▶ **Source document**:
━━━━━━━━

There are a few practical benefits to splitting ImageBuffer from the metadata describing the image shape. Examples:

However, we can still get the vast majority of this utility by combining the assorted metadata into a single, required, ImageFormat component:

archetype Image {
  // Required:
  buffer: ImageBuffer,
  format: ImageFormat
}

// More noise from our datamodel.
component ImageFormat {
  datatype ImageFormat;
}

datatype ImageFormat {
  width: uint,
  height: uint,
  row_stride: Option<uint>

  pixel_format: PixelFormat,

  color_model: Option<ColorModel>, // used if pixel_format = ARRAY
  element_type: Option<ElementType> // used if pixel_format = ARRAY
}

component enum PixelFormat {
        ARRAY,
    RGB_565,
    RGBA_8888,
    NV12,
    YUY2,
    …
}

This also simplifies the ImageFormat a bit by explicitly splitting out width and height, as well as making pixel_format always required, with a special value indicating the usage of the last 2 optional fields.

The only practical downside of this change is you can't (yet) just override color_model. You have to override the entirety of the image format.

jleibs commented 3 months ago

Since the above apparently wasn't clear enough in terms of the problems it was trying to address:

If Resolution, Stride, PixelFormat, ColorModel, and Datatype are all separate components, this means they can be updated totally asynchronously and that they all need to be joined together by either a range or latest-at query in order to have all the information to interpret an image buffer.

━━━━━━━━

▶ **Information supplied**:
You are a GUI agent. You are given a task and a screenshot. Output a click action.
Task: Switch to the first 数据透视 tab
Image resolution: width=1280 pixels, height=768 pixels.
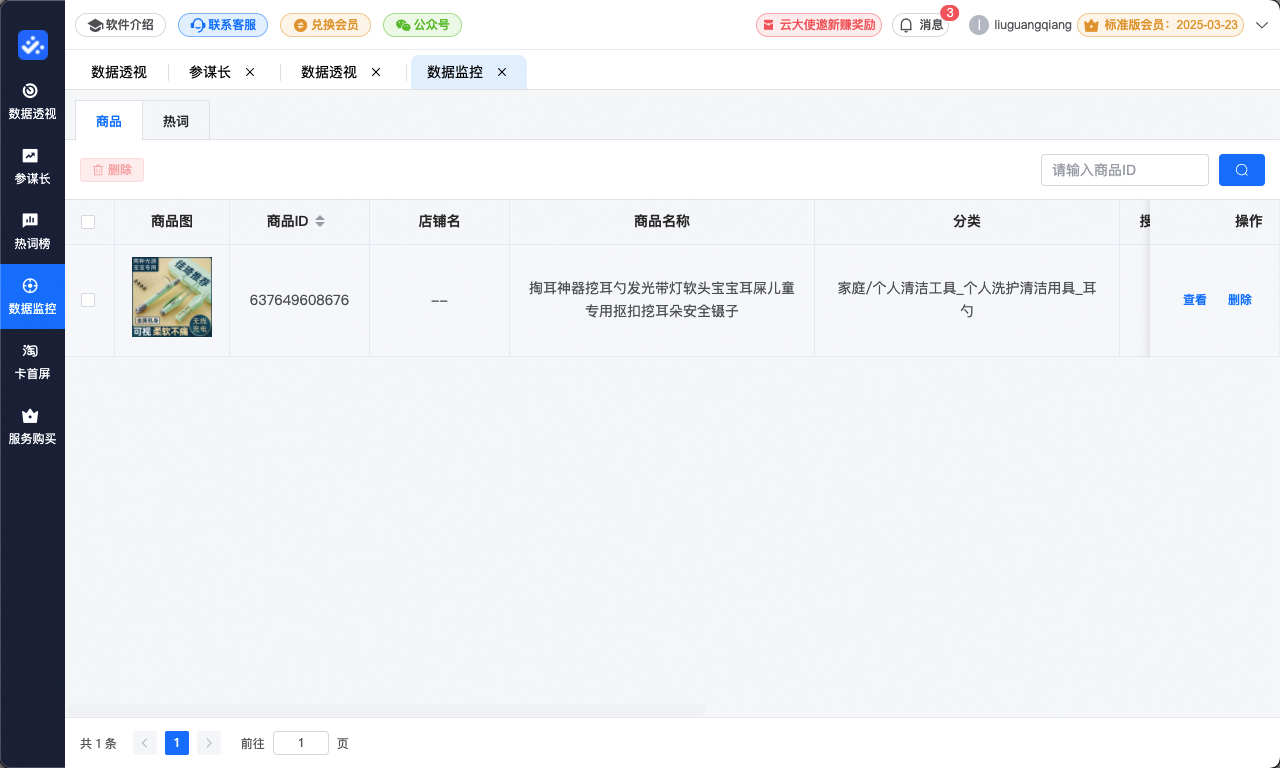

━━━━━━━━

▶ **Short problem A**: Turn the paragraph in the image format discussion that begins "This also simplifies the ImageFormat" into a short bulleted list that keeps its main facts.
▶ **Short problem B**: Pick up the image format discussion after its last sentence and keep it going.

▶ **Final answer A**:
- The ImageFormat is simplified by splitting out width and height explicitly.
- pixel_format is always required.
- A special value of pixel_format indicates that the last two optional fields are used.

▶ **Final answer B**:
In turn, every image query must bottom out in a 5-way component join, which, in a pathological case, spans 5 chunks and has potentially different join results depending on the timeline, some of which yield corrupt data interpretation.

Here’s an example: let’s suppose someone first logs an image using nv12 pixel format and then logs an image using rgb color model. If they don’t realize they needed to explicitly clear pixel format (since it’s an optional component), it now joins into their query results implicitly via latest-at, yielding corrupted data.

If everyone only uses our archetype APIs and those APIs are carefully crafted and tested we can generally work around this issue. But this is back to saying our low-level arrow APIs aren’t approachable to users, which is the very problem we’re trying to solve.